INPUT:
START

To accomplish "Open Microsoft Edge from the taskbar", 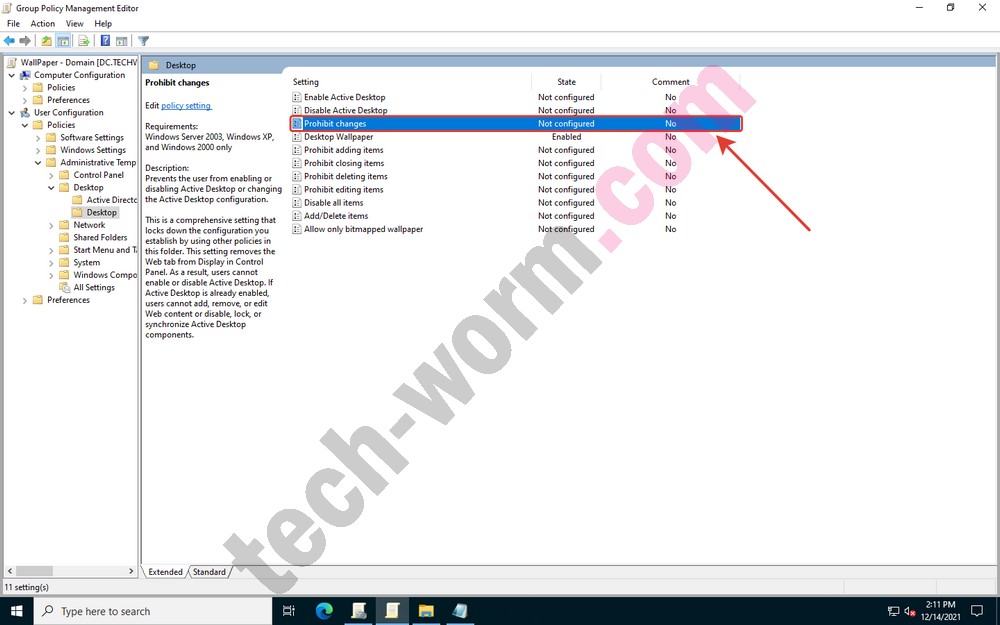I will 324,611.
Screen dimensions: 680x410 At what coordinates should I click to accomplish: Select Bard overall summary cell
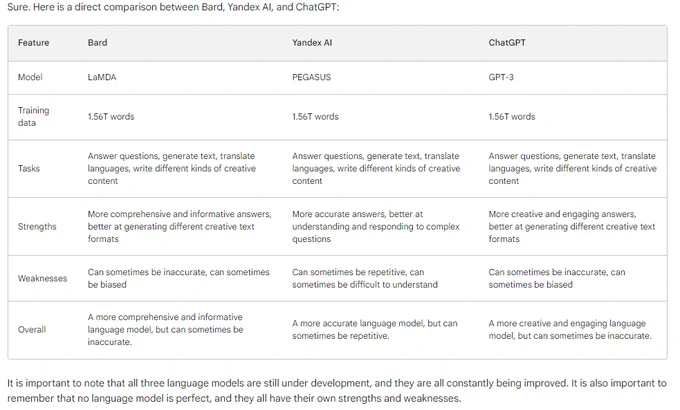pos(165,329)
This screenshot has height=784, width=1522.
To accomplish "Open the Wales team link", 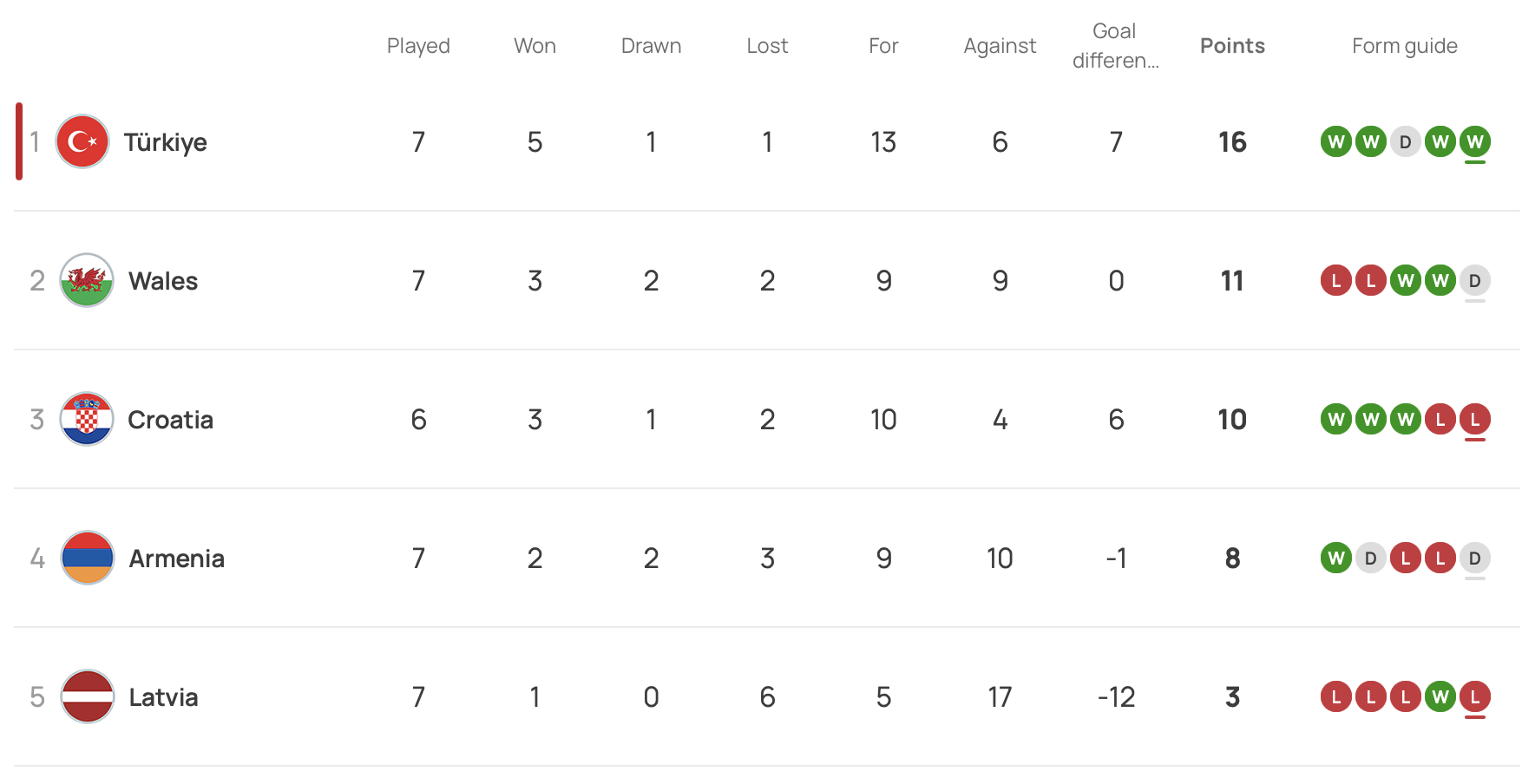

END

Swap "screenshot" for "capture" in everything from the line containing "This screenshot has height=784, width=1522." down to the end of the listing, and give those lines again with nothing else changed. Leave the pictures out of your answer.

This capture has height=784, width=1522.
To accomplish "Open the Wales team link", 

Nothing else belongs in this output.